**Quoted passage**:
::::

Books to be discussed at the Friends of the Boca Grande Community Center Literature Forum 2015-2016 season were announced this week. After screening and discussing scores of books, the Literature Forum steering committee has selected the following works of fiction, taking their readers to Mississippi, Illinois, rural France, England and North Korea:

  • “The Ponder Heart” by Eudora Welty

Eudora Welty lived her life in Jackson, MS and became famous for her stories from the heart of the American South. This classic novella, originally published in The New Yorker in 1953, is set in fictional rural Clay County, Mississippi. It tells the story of the Ponders, the richest family in the county, combining elements of tragicomedy with a murder mystery.
 

  • “Swann’s Way” by Marcel Proust (Part One – Combray)

Proust’s pseudo-autobiographical masterwork, In Search of Lost Time, is written in a stream-of-consciousness style and is considered one of the most entertaining reading experiences in any language and one of the finest novels of the 20th century. Davis Hammond will lead the discussion and recommends the Modern Library edition translated by Moncrieff and Kilmartin and revised by Enright . For those wishing to read the original in French, he suggests Pleiade’s edition of A la recherché du temps perdu – Vol. I, Premiere Partie (Combray).

::::

Collected data entries:

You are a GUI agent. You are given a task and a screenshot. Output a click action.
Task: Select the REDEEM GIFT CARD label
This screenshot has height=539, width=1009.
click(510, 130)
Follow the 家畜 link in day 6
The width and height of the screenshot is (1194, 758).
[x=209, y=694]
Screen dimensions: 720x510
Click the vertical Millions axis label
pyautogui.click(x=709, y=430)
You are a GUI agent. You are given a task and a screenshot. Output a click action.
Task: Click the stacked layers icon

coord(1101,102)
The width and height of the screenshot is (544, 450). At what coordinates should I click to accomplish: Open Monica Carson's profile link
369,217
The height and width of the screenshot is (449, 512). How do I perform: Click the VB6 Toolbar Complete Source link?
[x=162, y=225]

::::

**Work order 1**:
In the Literature Forum announcement, why does Davis Hammond suggest Pleiade's edition of A la recherché du temps perdu? Answer in one to three sentences.
**Work order 2**:
Write the next part of the Literature Forum announcement, picking up after its final sentence.

**Task response 1**:
He suggests it for readers who wish to read the original in French. For readers in English, he recommends the Modern Library edition translated by Moncrieff and Kilmartin and revised by Enright.

**Task response 2**:
  • “The Children Act” by Ian McEwan

British novelist Ian McEwen’s most recent work (2014) describes the dilemma of a female British judge who must rule on the opposing medical and religious interests surrounding a 17-year-old boy who will likely die without blood transfusions. She confronts this complex case while at the same time dealing with her husband’s recently discovered infidelity.
 

  • “The Master” by Colm Toibin

This Irish writer’s fifth novel was shortlisted for the 2004 Booker Prize and depicts the American-born writer Henry James in the final years of the 19th century. It is a portrait of a complex and ambiguous bachelor in his mid-fifties coping with the troubling issue of his unresolved sexuality.
 
 

  • “The Orphan Master’s Son” by Adam Johnson

This ambitious and darkly satisfying novel is set in the land of Kim Jong Il, the unhappy Potemkin Village land of North Korea, whose horrifying and cruel excesses might have dismayed Josef Stalin. It is a chilllng but compelling story by an imaginative young writer, who was awarded a Pulitzer Prize in 2012.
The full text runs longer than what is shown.